• _Document passage_:
————————

What they forgot to tell you about childbirth
In the movies child birth looks magical doesn't it? Bridget Jones baby, ahh how easy she made it look and have you seen 'what to expect when your expecting'? Wow okay childbirth is not like that at all! They missed out the nausea, blood, panting, emergency buttons buzzing, Pain, real pain!
Okay so we all knew when we got pregnant it was going to hurt, a lot. So we expect to push a watermelon out of a satsuma, some immense pain and then everything to be 'normal'. So wrong!
My watermelon came out of the sunroof in an emergency style exit like a little baby superhero bursting into the sky and into the hands of a stranger. My birth may have been a little on the extreme side, like they dont even show this part on One born every minute. ( I might have watched numerous series of OBEM in the run up to labour like what could possibly go wrong if I watch every scenario) So we get through Labour and have our perfect Newborns, but why do we still feel sore down below or why is my stomach feeling like its been ripped open and punched... They didn't show this on Bridget bloody Jones!
No one told me about port partum bleeding. No one. I stand up for the first time since I regained the feeling in my legs and 'splat' Blood and lots of it hitting the hospital floor and I scream, I am dying. Okay so I am not actually dying but I am fainting and where the hell is the nurse or midwife? Where is this blood coming from. My stitches must have popped. oh gosh my stitches, I am bleeding out, I am going to die where is the midwife will someone please help me. I felt rather pathetic once I was calmed down by the midwife on duty and taken to the bathroom for a clean up.
No one told me I would be washed by a stranger. I was wheeled into the bathroom for my first shower since labour began 24 hours ago. I was barely able to waddle let alone walk and yet somehow the thought of washing my hair filled me with a new lease of life only to be burst when I was told the nurse would wash me. I sat naked in a chair whilst a nurse helped wash me. Humiliating to say the least, I knew childbirth was not going to be dignifying when I peed a little bit on the midwife earlier the previous day I thought that was as bad as it could get. Nope.
No one told me I would need to hold someones hand whilst I took my first port partum poop. Yes the thought of pooping terrified me, the fear of popping those stitches in my lower abdomen put me off and I found myself waddling up and down the aisle of ward talking myself into going to the loo. How bad could it be? In the end I confessed to a junior midwife how the laxatives were working and yet I was still too afraid to poop. She took me by the hand and came with me. My junior midwife helped me poop for the very first time. If you ever read this thank you and I am so sorry yet so grateful you had to do that.

————————

• _Activity_: In the childbirth post, copy everything from "Okay so we all" down to "be 'normal'. So wrong!" word for word.

————————

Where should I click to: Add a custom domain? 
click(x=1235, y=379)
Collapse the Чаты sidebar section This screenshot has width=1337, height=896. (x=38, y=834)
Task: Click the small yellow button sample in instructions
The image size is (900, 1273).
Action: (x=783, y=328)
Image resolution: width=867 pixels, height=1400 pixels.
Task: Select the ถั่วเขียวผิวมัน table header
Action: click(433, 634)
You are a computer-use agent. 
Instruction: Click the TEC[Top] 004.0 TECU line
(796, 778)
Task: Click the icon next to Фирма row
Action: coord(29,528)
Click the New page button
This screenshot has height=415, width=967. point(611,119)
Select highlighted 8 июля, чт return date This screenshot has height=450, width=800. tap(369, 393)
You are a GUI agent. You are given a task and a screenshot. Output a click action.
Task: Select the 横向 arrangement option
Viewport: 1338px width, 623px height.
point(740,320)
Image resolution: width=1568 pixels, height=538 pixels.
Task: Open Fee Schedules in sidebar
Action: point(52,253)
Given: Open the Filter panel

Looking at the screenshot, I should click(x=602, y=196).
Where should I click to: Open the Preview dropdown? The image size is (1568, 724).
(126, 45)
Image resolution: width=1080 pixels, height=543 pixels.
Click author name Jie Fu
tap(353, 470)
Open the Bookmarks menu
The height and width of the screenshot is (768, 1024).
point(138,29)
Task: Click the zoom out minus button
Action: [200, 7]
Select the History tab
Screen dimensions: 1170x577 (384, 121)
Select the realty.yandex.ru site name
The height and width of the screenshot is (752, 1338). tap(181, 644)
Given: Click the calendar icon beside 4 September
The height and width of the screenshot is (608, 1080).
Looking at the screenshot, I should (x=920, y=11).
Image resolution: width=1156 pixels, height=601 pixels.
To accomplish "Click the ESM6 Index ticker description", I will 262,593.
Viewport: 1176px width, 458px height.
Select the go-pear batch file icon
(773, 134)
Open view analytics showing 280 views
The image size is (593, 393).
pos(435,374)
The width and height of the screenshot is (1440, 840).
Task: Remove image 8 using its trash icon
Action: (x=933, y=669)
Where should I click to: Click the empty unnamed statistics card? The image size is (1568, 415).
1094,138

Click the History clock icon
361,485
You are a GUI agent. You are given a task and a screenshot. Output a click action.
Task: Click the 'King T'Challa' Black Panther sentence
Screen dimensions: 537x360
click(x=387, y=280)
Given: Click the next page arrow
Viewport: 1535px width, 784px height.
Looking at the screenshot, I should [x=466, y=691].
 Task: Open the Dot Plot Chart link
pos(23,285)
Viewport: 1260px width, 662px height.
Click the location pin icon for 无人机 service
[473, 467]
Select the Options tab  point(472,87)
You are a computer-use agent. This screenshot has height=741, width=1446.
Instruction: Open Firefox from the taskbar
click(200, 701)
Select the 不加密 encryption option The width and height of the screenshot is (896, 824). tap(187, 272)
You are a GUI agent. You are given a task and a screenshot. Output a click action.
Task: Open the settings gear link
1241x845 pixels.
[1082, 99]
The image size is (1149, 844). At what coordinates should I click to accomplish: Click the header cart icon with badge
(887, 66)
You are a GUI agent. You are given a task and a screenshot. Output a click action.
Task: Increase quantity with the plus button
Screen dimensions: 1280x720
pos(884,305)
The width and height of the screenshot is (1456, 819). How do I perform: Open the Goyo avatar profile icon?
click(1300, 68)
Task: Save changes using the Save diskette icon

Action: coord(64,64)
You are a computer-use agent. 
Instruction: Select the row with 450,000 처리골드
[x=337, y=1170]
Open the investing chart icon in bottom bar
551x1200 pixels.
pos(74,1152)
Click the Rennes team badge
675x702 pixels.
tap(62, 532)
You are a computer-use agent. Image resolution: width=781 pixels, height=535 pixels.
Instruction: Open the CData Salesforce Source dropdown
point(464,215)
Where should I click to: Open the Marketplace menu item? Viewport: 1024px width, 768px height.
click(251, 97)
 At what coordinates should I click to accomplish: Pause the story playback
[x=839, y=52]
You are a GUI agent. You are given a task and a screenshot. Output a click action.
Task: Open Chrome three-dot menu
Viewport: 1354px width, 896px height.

————————

• _Result for this task_:
Okay so we all knew when we got pregnant it was going to hurt, a lot. So we expect to push a watermelon out of a satsuma, some immense pain and then everything to be 'normal'. So wrong!